WASHINGTON (AP) -- The National Rifle Association — long seen as a kingmaker in Republican politics — is taking a lower profile in this year's high-stakes midterm campaign, a sign of the shifting dynamics of the gun debate as the GOP fights to maintain its grip on Congress.
The NRA has put $11 million into midterm races this year — less than half what it spent four years ago in an election that gave Republicans full control of Congress. This year's totals are also far below the $54 million the group spent in 2016 on both the presidential and congressional races.
The shift comes as spending to support tougher gun control measures has surged. Everytown for Gun Safety, a group founded by former New York City Mayor Michael Bloomberg, pledged $30 million for this year's election and has continued to put new money into competitive races in the final days. A political action committee formed by Gabby Giffords, the former congresswoman wounded in a shooting, is spending nearly $5 million.
It's the first time under current campaign finance laws that the NRA might be outspent by gun control groups, though the organization often ramps up spending late in the campaign. That money won't show up in federal financial reports until after Election Day.
It all underscores a changing political landscape on guns after a series of election year mass shootings, including the February massacre at a Parkland, Florida, high school that left 17 people dead, and Saturday's deadly attack at a Pittsburgh synagogue.
"The politics of guns has changed," said Jim Kessler, the senior vice president for policy at Third Way, a centrist think tank. "The groups supporting more gun safety restrictions are smarter than in the past and have more resources, both in terms of people and money, than in the past."
With polls showing that the majority of Americans now support at least some tightening of gun laws, the issue is no longer taboo in swing districts, particularly the suburban areas that could determine which party controls the House next year. Everytown and Giffords' group are on the air in competitive districts in Texas, Virginia, Kansas and elsewhere.
After the Pittsburgh shooting, a Bloomberg aide said Everytown bought another $700,000 in advertisements aimed at ousting Rep. Mike Coffman, a vulnerable Republican who represents a suburban Denver district — a significant sum to spend on a single House race in one week.
The group has also spent about $4 million in the Atlanta suburbs to back Democrat and gun control advocate Lucy McBath, whose son was shot and killed in 2012.

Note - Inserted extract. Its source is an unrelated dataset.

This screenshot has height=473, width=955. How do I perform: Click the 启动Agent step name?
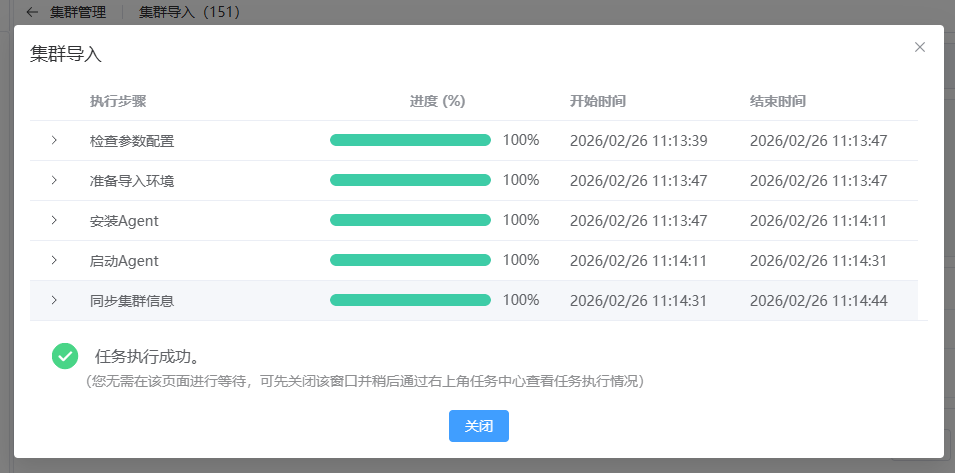(124, 261)
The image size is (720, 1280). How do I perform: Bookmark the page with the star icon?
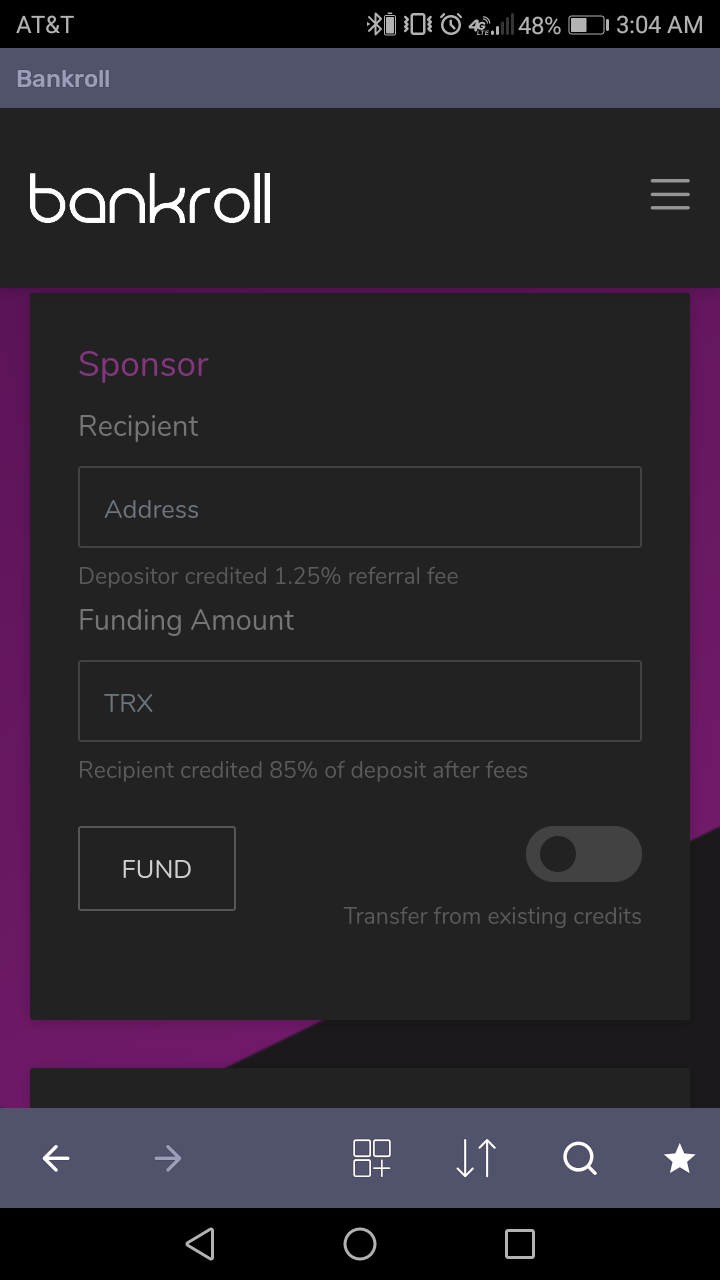(680, 1158)
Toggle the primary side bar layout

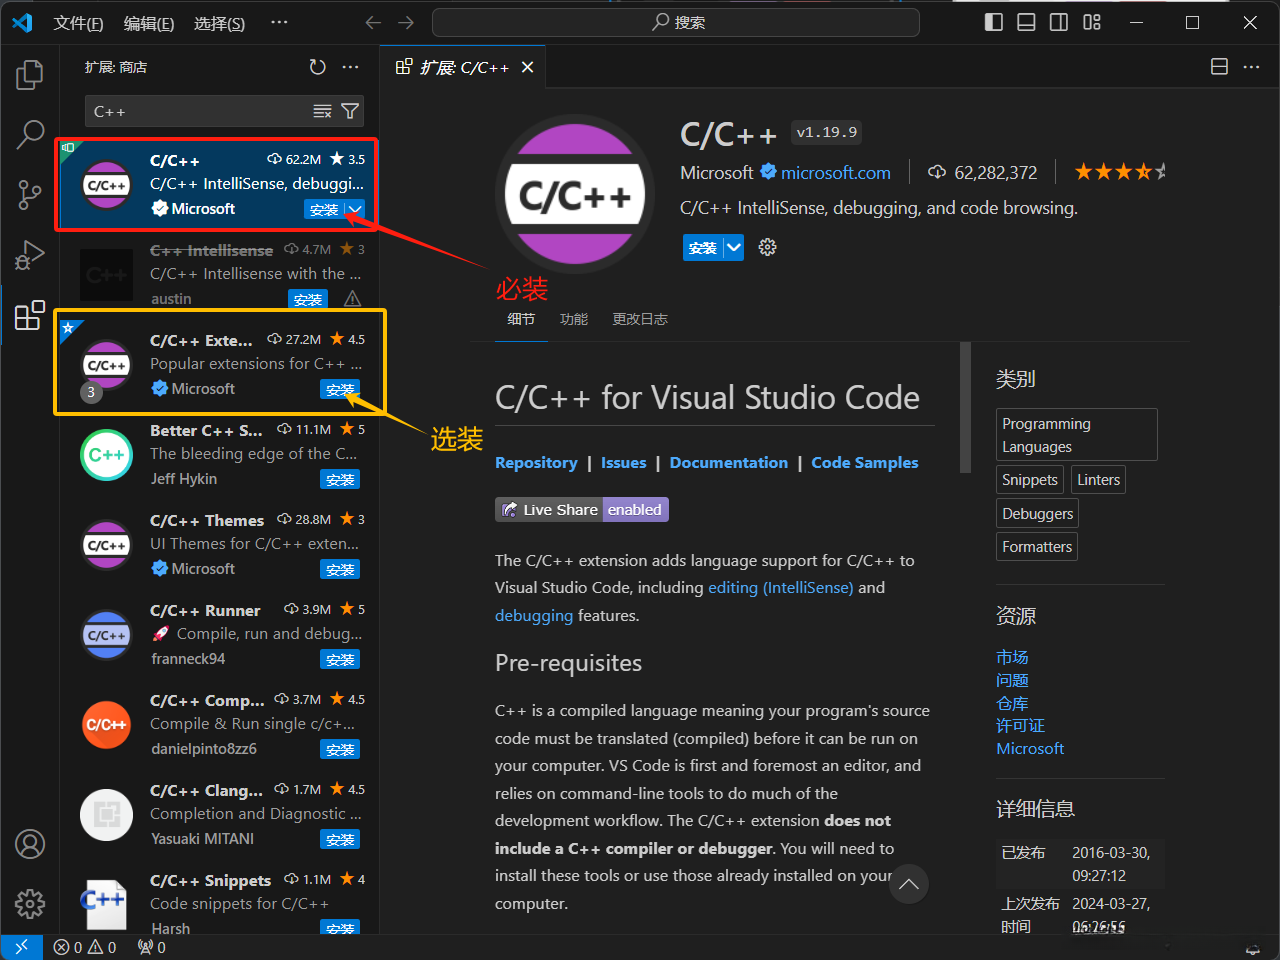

Despite the public polling, there are no guarantees that sending more pro-gun-control lawmakers to Washington would result in tougher legislation. Modest measures have repeatedly been blocked in Congress, even as Americans have grown more supportive of steps like banning assault weapons and tightening background checks.
Bloomberg, who is weighing a run for president as a Democrat in 2020, promises to keep up the pressure on lawmakers and candidates he's backing if they end up on Capitol Hill.
"I've put an awful lot of my money and an awful lot of my time into this," he said in an interview with The Associated Press. "I'm not going to forget it. I'm not going to walk away."
He continued: "The nice thing about the House, it may be a stupidly designed system, but if they don't do what they said they were going to do, you get another crack at deciding to support them or somebody else two years from now."
An NRA spokeswoman would not comment on the group's election spending compared to organizations pushing for stricter gun laws.
Bloomberg, who is spending $120 million on the midterms, has helped pro-gun control groups level a playing field long dominated by the NRA.
The organization was riding high after the 2016 election, with a strong supporter in the White House and Republicans in charge of both the House and Senate.
But 2018 has proved to be a tumultuous year for the NRA. The group has faced boycotts from parts of corporate America in the wake of mass shootings, as well as an investigation into what federal authorities allege were covert Russian agents seeking to influence the 2016 election to benefit Trump by courting NRA officials and funneling money through the group.
Publicly, the NRA has portrayed itself as being in financial distress because of deep-pocketed liberal opposition to guns and what it calls the mainstream media "spewing toxic lies" about the group. Over the summer, the organization raised its annual dues fees from $40 to $45 — the second increase in two years.
NRA watchers dismiss the notion that the organization is in trouble and say it's more of a ploy to energize its ardent supporters, which in turn could help bring in more donations.
"It's in the NRA's interests to exaggerate how much trouble it's in," said Robert J. Spitzer, chairman of political science at the State University of New York at Cortland and an expert on guns and the Second Amendment.
Indeed, the group's political fundraising is up this year compared to the last midterm election. According to data provided by an NRA official, the group's Political Victory Fund has raised more than $12 million this year compared to nearly $11 million at this same point in the 2014 midterms.
While the NRA is not pumping the same levels of money into this year's elections, it still has much at its disposal to try to sway campaigns: its NRATV media arm, social media and an ability to mobilize its millions of members to get them to the polls.
The NRA's membership rolls and finances are not public, but the organization has said it has about 6 million in its ranks. Those who closely watch the group believe its membership is closer to 4 million.
Both the NRA and groups such as Everytown can also quietly influence elections with money that doesn't have to be reported in publicly available campaign finance reports.